T dağılımı

Vikipedi, özgür ansiklopedi

Farzedelim ki X1, ..., Xn istatistiksel olarak birbirlerinden bağımsız rastsal değişkenlerdir ve beklenen μ ile dağılım σ değerleri ile normal dağılmaktadırlar.

\overline{X}_n=(X_1+\cdots+X_n)/n

örneklem ortalaması ve

S_n^2=\frac{1}{n-1}\sum_{i=1}^n\left(X_i-\overline{X}_n\right)^2

örneklem varyansı olsun.

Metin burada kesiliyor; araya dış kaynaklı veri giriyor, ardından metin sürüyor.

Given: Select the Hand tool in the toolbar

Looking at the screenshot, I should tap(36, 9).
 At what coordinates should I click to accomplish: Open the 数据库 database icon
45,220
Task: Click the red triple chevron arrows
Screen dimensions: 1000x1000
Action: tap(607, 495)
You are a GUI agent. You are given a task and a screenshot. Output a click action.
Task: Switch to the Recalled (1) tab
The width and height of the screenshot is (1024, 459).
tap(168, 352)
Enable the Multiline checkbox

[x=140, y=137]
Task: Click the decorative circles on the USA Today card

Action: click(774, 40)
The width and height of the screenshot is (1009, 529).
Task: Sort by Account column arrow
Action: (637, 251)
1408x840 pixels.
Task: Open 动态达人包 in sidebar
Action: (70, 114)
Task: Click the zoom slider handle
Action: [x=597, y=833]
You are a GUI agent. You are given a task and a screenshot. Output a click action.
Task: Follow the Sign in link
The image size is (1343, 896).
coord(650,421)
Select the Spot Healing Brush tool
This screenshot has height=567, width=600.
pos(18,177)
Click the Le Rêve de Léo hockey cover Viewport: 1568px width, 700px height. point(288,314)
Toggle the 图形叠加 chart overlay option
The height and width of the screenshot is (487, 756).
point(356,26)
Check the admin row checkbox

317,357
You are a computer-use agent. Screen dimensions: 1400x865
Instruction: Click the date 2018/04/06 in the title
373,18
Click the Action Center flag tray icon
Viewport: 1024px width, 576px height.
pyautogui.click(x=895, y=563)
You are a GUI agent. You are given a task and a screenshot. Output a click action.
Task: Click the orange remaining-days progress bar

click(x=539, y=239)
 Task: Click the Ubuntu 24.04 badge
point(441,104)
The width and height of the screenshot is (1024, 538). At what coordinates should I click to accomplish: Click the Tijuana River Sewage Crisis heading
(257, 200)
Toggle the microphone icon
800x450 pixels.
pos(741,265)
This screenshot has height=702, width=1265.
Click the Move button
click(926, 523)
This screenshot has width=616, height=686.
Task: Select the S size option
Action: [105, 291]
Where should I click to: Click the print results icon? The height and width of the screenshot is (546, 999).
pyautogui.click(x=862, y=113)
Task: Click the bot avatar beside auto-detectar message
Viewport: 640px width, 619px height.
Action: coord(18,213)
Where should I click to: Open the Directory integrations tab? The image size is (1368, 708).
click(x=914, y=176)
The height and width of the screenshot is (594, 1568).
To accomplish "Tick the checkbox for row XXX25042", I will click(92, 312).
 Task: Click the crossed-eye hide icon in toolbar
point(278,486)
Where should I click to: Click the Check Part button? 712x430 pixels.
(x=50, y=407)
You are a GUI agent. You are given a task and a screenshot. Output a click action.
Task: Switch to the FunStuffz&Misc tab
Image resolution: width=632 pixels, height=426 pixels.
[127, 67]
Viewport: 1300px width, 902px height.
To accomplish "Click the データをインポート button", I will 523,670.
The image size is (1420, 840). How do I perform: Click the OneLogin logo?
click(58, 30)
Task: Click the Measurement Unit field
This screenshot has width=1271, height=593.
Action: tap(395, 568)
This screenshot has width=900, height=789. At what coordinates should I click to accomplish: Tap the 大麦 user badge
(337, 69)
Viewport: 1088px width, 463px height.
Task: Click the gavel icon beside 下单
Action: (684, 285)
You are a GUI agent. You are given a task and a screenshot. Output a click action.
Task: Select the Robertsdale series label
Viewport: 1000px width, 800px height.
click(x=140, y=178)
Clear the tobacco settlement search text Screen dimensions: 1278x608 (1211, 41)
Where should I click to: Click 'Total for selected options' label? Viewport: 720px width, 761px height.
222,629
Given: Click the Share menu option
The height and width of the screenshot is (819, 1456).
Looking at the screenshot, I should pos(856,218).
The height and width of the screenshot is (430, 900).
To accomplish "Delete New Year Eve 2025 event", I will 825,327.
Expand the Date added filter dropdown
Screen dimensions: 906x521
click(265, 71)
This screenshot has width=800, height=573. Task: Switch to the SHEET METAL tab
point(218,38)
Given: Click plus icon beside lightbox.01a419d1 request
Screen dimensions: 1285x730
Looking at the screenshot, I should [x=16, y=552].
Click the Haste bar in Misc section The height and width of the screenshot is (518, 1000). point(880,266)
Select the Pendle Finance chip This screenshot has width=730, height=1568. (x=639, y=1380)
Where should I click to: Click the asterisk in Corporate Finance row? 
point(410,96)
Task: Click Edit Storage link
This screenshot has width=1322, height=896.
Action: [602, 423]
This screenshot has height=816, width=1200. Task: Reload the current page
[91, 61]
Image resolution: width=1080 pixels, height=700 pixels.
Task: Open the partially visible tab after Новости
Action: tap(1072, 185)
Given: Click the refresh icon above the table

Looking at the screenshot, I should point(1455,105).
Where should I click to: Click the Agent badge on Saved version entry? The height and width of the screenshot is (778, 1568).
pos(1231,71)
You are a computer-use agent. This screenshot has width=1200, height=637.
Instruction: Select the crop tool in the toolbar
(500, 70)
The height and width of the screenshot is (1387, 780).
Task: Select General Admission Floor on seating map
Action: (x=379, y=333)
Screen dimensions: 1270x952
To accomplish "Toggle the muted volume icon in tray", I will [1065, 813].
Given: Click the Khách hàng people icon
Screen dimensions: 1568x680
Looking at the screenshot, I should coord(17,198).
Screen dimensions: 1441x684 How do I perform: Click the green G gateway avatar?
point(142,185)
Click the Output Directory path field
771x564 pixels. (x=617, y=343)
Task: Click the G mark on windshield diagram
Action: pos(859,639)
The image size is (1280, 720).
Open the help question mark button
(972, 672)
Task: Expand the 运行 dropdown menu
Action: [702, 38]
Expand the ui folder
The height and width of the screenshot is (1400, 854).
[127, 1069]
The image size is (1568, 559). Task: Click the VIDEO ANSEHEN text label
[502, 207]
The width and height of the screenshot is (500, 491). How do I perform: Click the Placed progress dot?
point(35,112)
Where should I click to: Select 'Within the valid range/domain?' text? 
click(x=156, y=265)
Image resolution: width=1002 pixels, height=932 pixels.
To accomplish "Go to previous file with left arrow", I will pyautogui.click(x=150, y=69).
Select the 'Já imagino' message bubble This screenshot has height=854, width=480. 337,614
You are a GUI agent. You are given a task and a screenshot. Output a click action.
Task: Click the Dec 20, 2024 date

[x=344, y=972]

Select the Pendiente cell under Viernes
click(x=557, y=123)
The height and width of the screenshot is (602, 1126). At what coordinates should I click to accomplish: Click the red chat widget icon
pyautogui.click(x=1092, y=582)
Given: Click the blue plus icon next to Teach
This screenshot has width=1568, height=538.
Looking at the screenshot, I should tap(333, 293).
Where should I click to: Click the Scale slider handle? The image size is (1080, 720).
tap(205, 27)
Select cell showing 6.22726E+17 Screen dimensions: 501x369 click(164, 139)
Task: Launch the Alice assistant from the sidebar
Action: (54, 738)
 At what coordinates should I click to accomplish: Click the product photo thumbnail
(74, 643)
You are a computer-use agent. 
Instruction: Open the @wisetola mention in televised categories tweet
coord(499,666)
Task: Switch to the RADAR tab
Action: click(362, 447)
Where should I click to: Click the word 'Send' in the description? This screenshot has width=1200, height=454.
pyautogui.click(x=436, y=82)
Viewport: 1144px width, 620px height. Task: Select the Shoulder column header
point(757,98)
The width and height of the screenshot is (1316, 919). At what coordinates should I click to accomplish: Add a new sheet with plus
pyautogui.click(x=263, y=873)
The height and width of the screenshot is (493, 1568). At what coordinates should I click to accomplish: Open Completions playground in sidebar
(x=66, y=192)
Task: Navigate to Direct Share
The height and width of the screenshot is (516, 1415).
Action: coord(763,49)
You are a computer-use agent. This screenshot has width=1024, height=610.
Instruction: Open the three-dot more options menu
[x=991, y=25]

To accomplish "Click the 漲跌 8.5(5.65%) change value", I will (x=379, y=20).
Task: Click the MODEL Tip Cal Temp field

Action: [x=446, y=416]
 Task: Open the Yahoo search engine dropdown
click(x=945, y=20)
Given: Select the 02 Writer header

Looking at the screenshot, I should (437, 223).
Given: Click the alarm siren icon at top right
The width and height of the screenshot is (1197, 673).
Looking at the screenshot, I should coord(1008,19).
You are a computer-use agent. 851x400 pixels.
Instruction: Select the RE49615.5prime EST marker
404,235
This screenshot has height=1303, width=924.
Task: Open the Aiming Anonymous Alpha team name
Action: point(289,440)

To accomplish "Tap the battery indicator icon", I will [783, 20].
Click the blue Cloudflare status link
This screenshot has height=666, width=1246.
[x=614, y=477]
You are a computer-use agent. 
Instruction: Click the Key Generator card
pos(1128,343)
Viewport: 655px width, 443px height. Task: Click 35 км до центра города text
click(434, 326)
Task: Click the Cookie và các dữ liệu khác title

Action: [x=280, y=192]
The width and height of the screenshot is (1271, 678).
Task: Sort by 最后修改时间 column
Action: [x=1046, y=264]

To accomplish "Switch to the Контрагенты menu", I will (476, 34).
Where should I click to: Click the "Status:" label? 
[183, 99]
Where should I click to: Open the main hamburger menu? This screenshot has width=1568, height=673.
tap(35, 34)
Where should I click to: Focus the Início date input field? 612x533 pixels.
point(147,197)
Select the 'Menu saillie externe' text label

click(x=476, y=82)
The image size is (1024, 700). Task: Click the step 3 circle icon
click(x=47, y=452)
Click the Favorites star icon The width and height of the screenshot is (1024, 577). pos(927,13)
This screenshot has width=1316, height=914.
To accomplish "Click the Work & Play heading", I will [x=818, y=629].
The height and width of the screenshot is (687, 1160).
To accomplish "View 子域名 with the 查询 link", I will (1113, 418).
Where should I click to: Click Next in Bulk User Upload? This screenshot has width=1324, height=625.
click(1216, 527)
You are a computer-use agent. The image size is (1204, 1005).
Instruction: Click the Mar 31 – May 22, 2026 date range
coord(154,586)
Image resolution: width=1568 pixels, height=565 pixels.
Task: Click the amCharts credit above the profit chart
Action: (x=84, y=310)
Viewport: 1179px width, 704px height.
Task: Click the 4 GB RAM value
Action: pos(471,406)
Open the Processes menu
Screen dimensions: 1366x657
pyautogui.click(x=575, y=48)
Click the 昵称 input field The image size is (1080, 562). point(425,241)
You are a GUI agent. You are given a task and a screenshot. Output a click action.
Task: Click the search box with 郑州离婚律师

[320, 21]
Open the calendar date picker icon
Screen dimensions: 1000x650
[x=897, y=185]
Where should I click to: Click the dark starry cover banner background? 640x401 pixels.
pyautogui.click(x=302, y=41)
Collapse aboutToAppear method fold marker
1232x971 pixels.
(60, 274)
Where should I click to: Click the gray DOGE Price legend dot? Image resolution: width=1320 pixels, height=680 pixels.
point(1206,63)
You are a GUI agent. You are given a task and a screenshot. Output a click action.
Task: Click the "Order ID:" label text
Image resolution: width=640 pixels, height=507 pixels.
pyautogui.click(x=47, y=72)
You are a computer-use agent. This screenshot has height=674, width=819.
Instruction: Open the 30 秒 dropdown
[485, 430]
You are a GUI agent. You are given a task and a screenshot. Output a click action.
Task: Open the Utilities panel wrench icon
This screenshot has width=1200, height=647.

Aşağıdaki ifadenin 0 ortalama ve 1 varyans ile normal dağıldığı bilinmektedir.

Z=\frac{\overline{X}_n-\mu}{\sigma/\sqrt{n}}

İstatistikçi Gosset bununla ilişkili bir büyüklüğü inceleyerek aşağıdaki sonuca ulaşmıştır:

T=\frac{\overline{X}_n-\mu}{S_n/\sqrt{n}}

bu ifadeyi T dağılımı olarak adlandırarak, dağılımın bir olasılık yoğunlu fonksiyonu olduğunu göstermiştir.



Teorem

X, standart normal dağılıma ve Y, ν serbestlik derecesi ile ki-kare dağılımına sahip olsun, X ve Y bağımsız ise;

T=\frac{X}{\sqrt{Y/\nu}} ise T rastlantı değişkeni, ν ile t dağılımına sahip olur.